TASK DIRECTIONS: Copy out the entries below with "screen capture" substituted for every "screenshot" and all other text kept the same. Leave the pictures out of your answer.

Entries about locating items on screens

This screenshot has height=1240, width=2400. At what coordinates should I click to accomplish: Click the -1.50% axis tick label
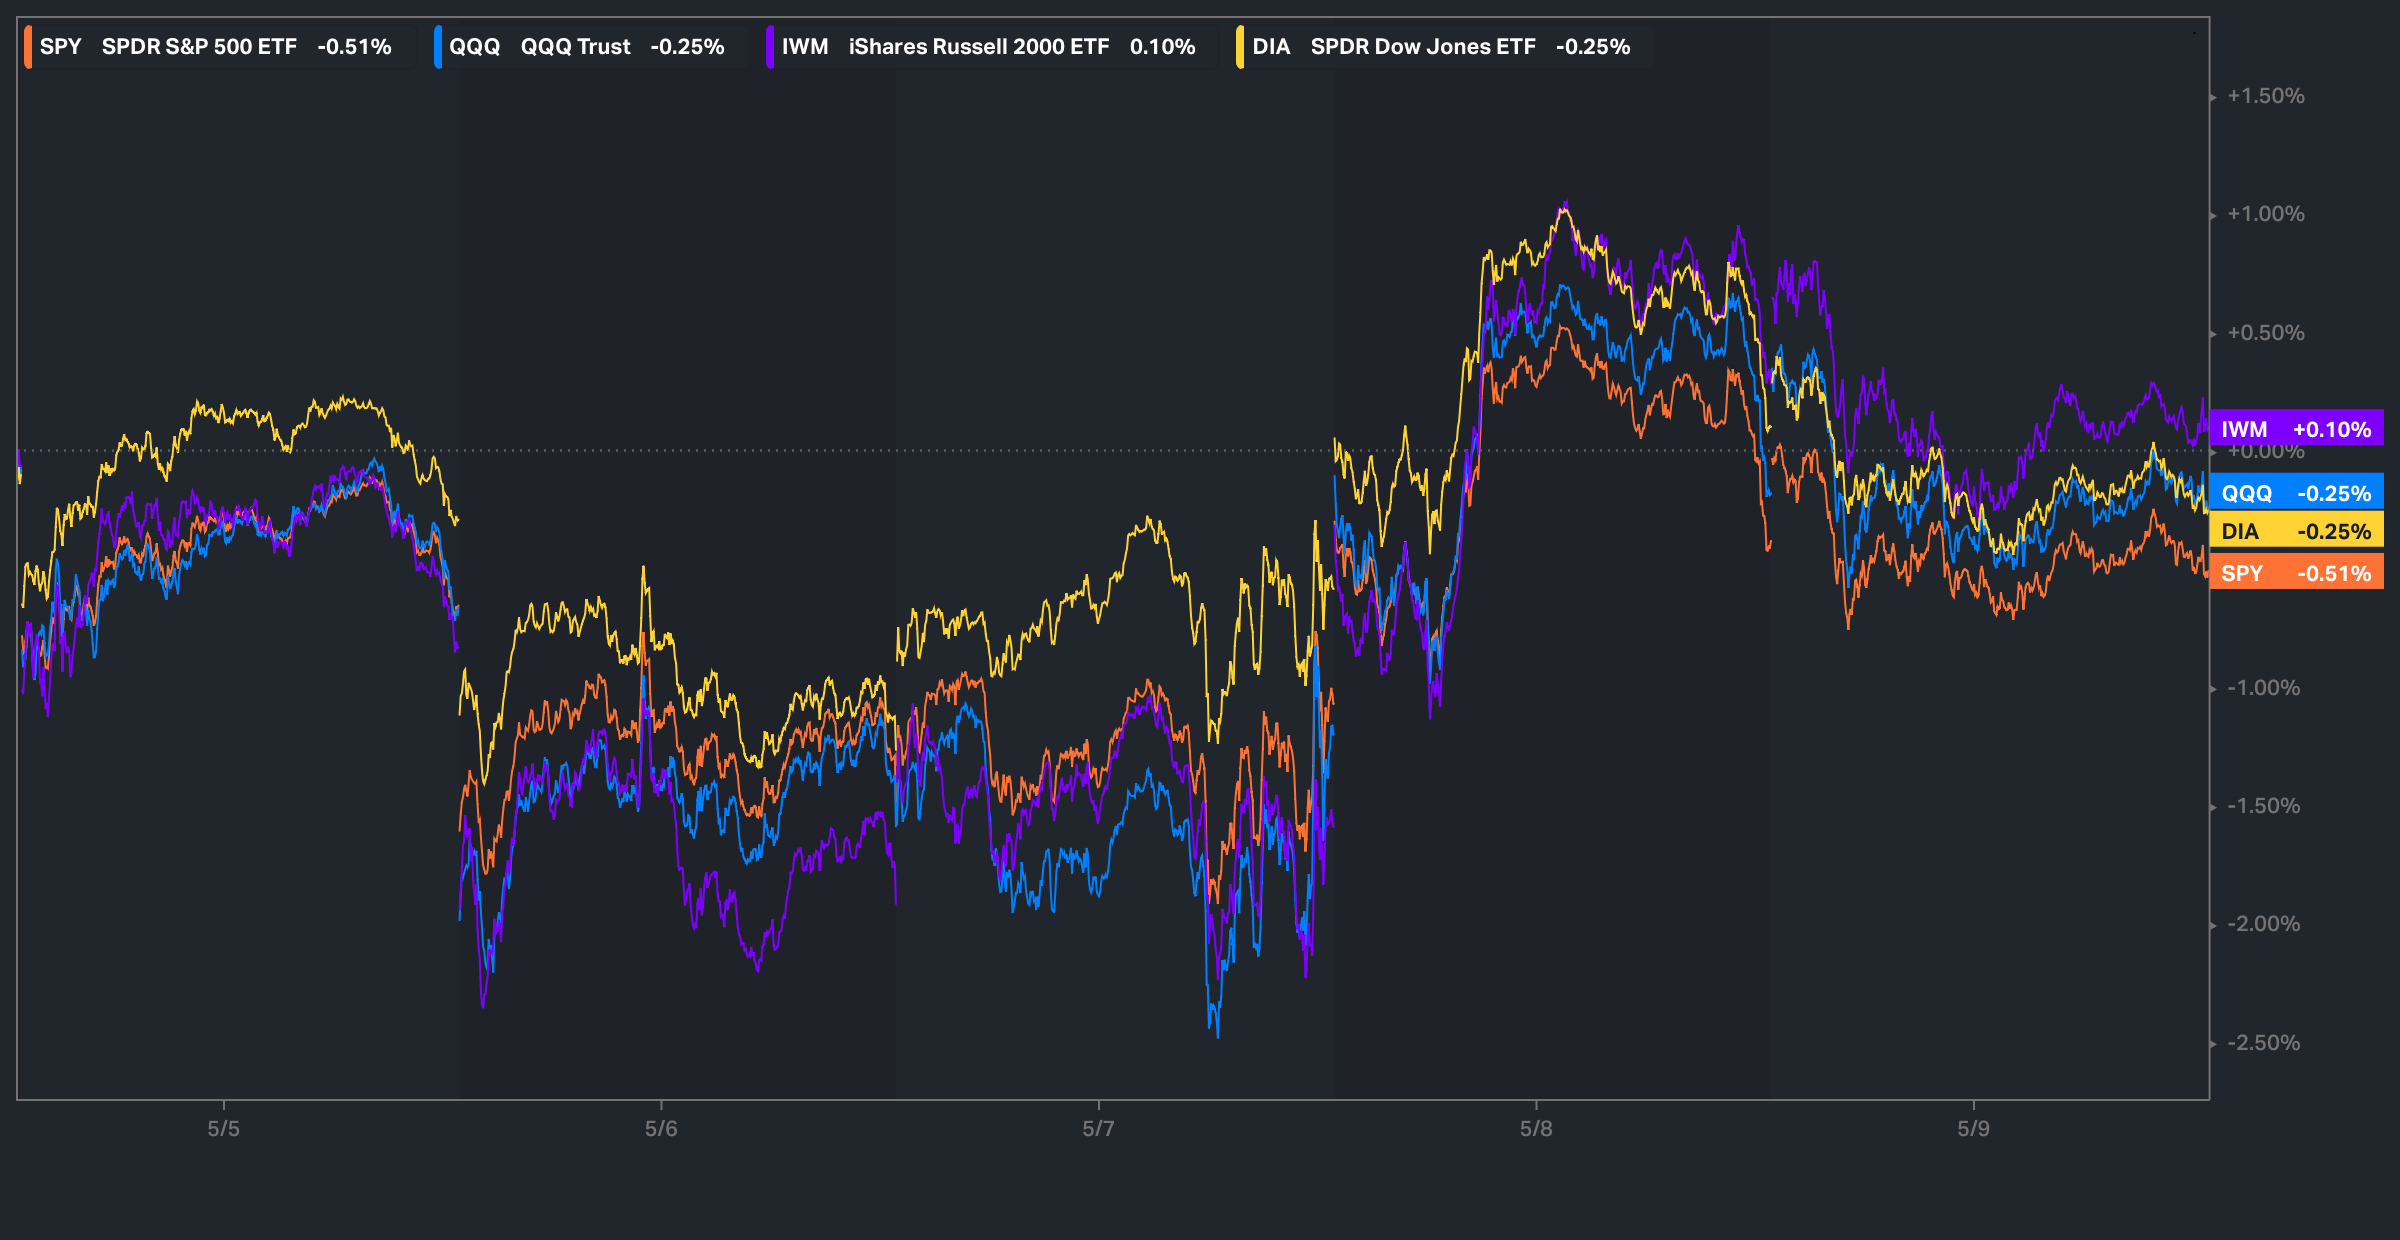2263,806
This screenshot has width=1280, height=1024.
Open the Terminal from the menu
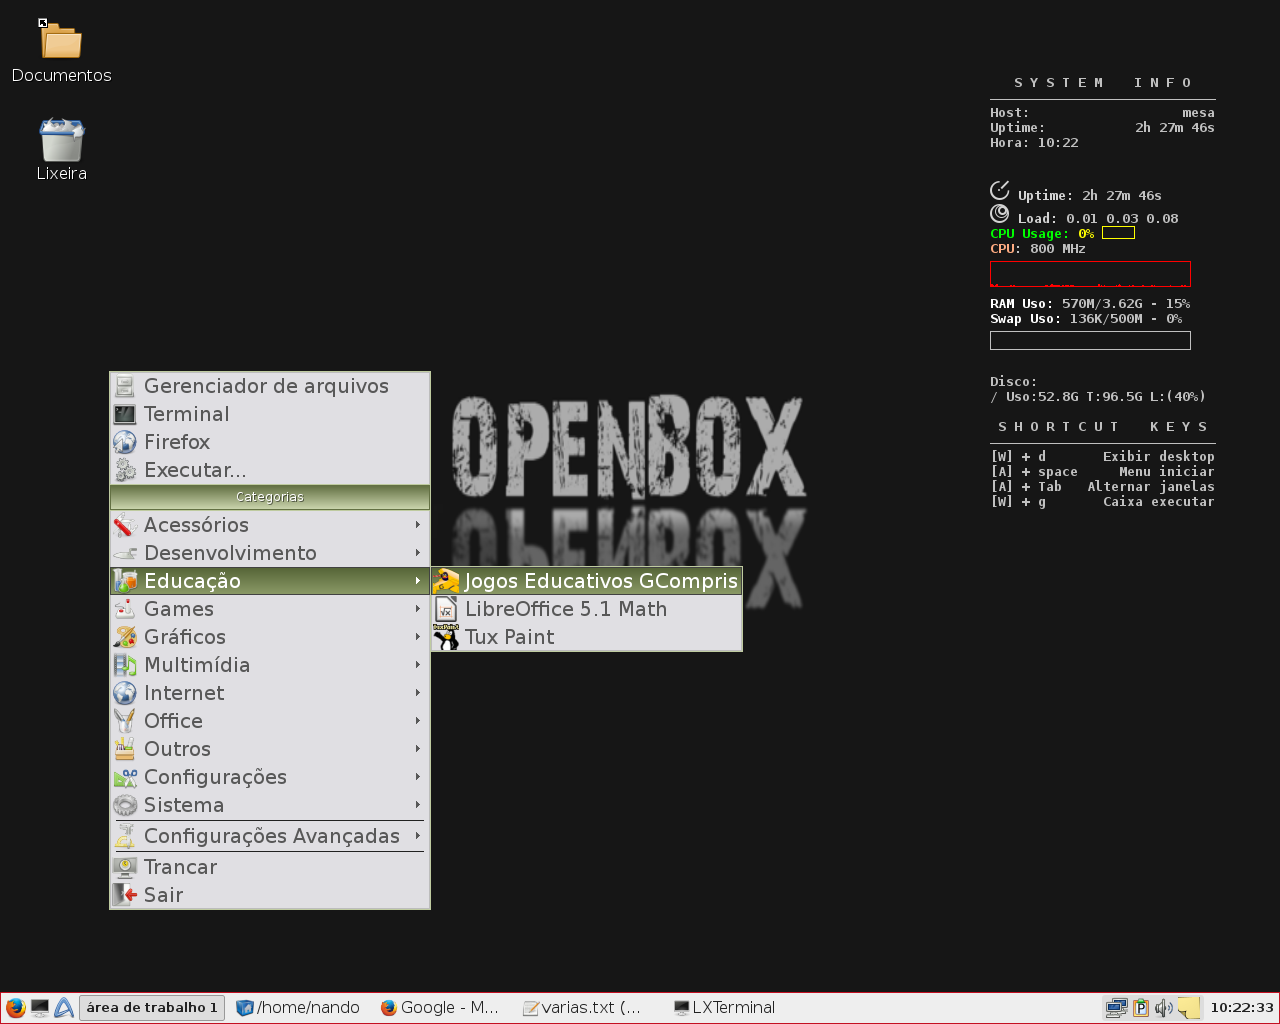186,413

RESULT OF THE EXERCISE:
This screen capture has height=1240, width=2400. At what coordinates should I click to accomplish: Click the -1.50% axis tick label
2263,806
This screen capture has width=1280, height=1024.
Open the Terminal from the menu
186,413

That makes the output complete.